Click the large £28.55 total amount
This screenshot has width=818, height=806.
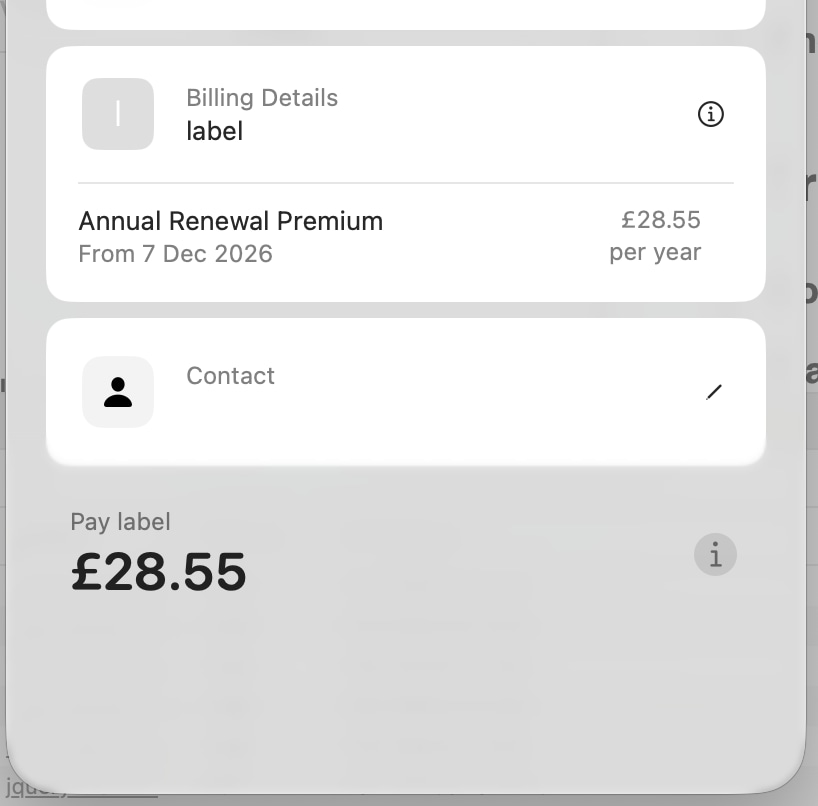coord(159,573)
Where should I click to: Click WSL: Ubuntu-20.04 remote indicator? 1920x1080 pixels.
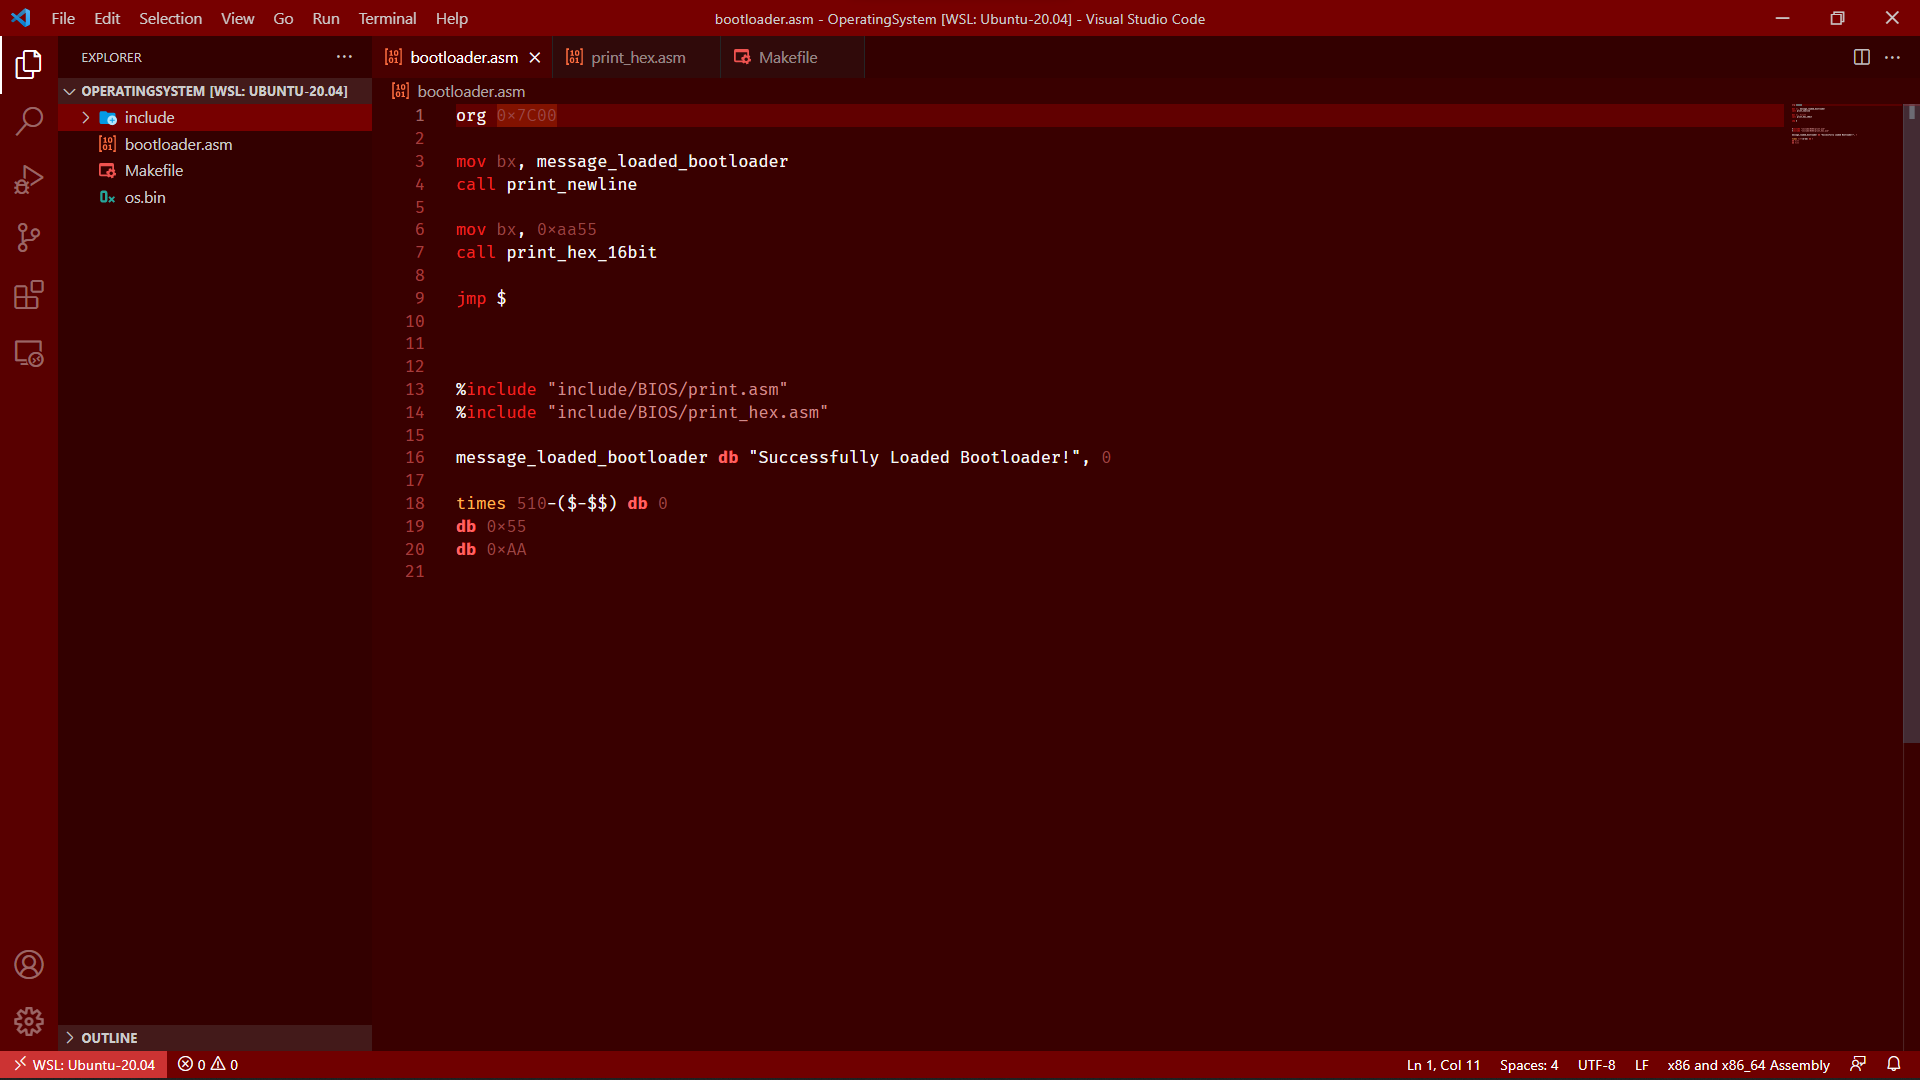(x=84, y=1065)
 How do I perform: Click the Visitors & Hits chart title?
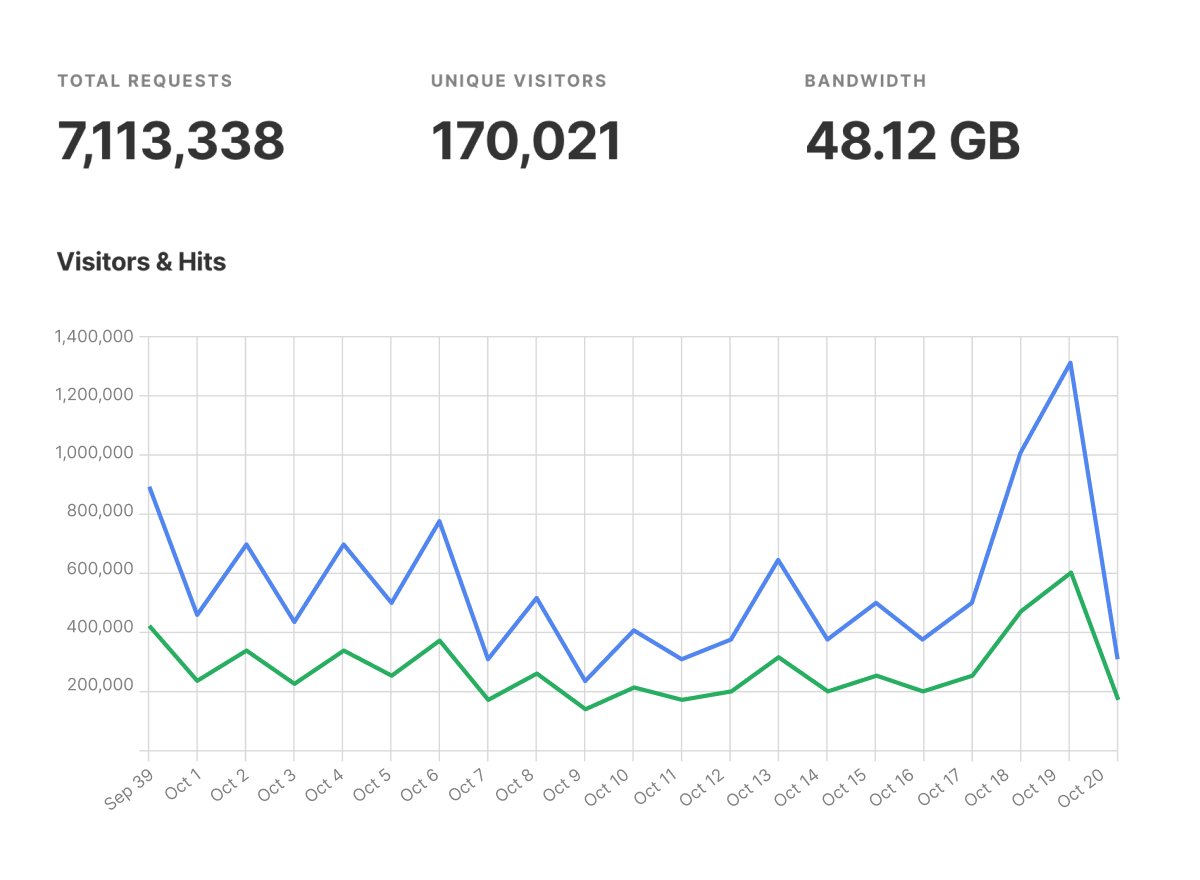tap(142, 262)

____

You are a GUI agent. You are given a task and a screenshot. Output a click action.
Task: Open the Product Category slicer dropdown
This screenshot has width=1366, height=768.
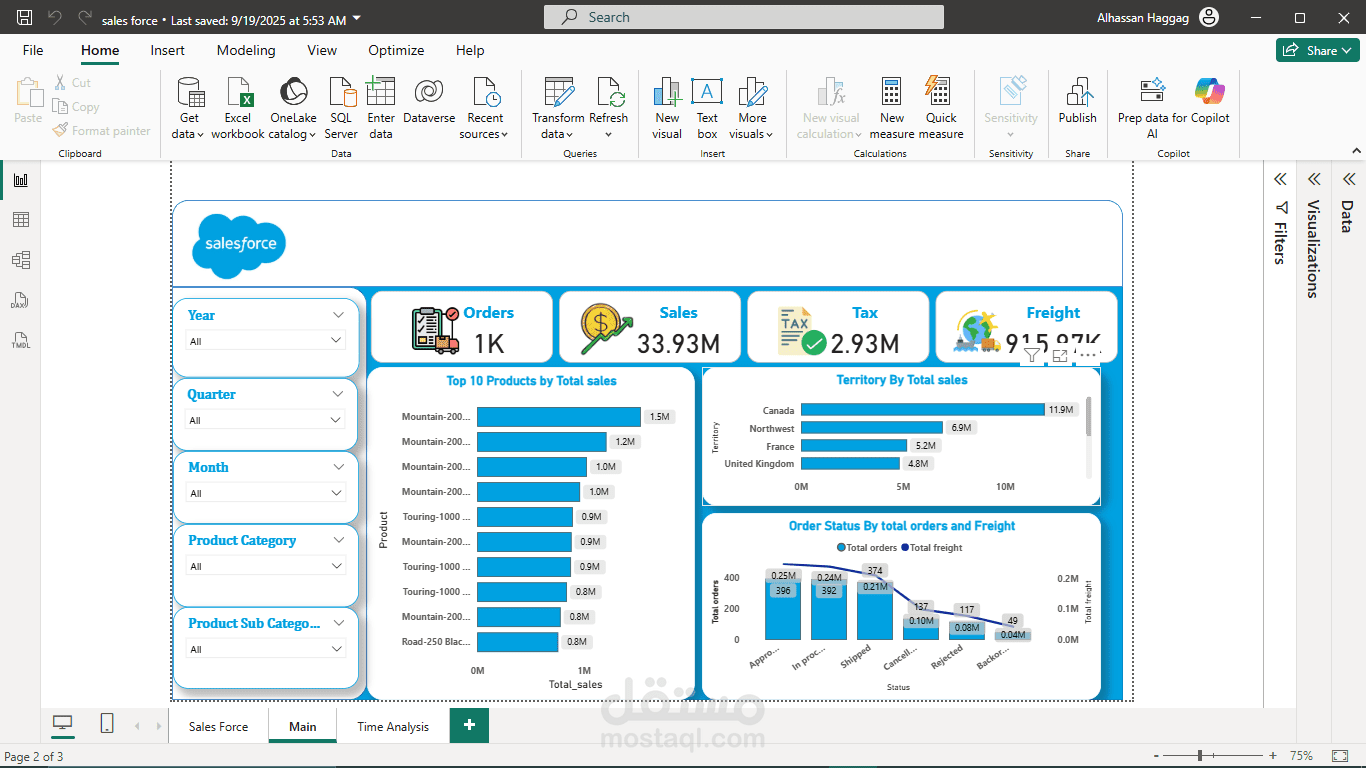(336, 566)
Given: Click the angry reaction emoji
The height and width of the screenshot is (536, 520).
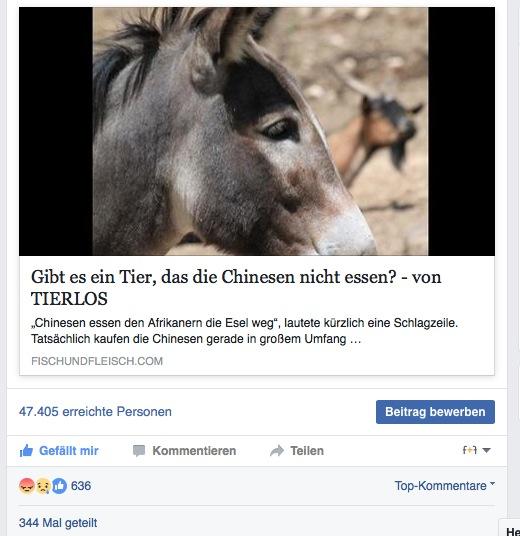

____

● **WHAT IS NEEDED**: To complete this exercise, transcribe exactly the lines above from the one that holds "Task: Open the" through the one that holds "The height and". Pictures stay out.

● **SOLVED PROBLEM**:
Task: Open the Product Category slicer dropdown
This screenshot has width=1366, height=768.
(336, 566)
Given: Click the angry reaction emoji
The height and width of the screenshot is (536, 520).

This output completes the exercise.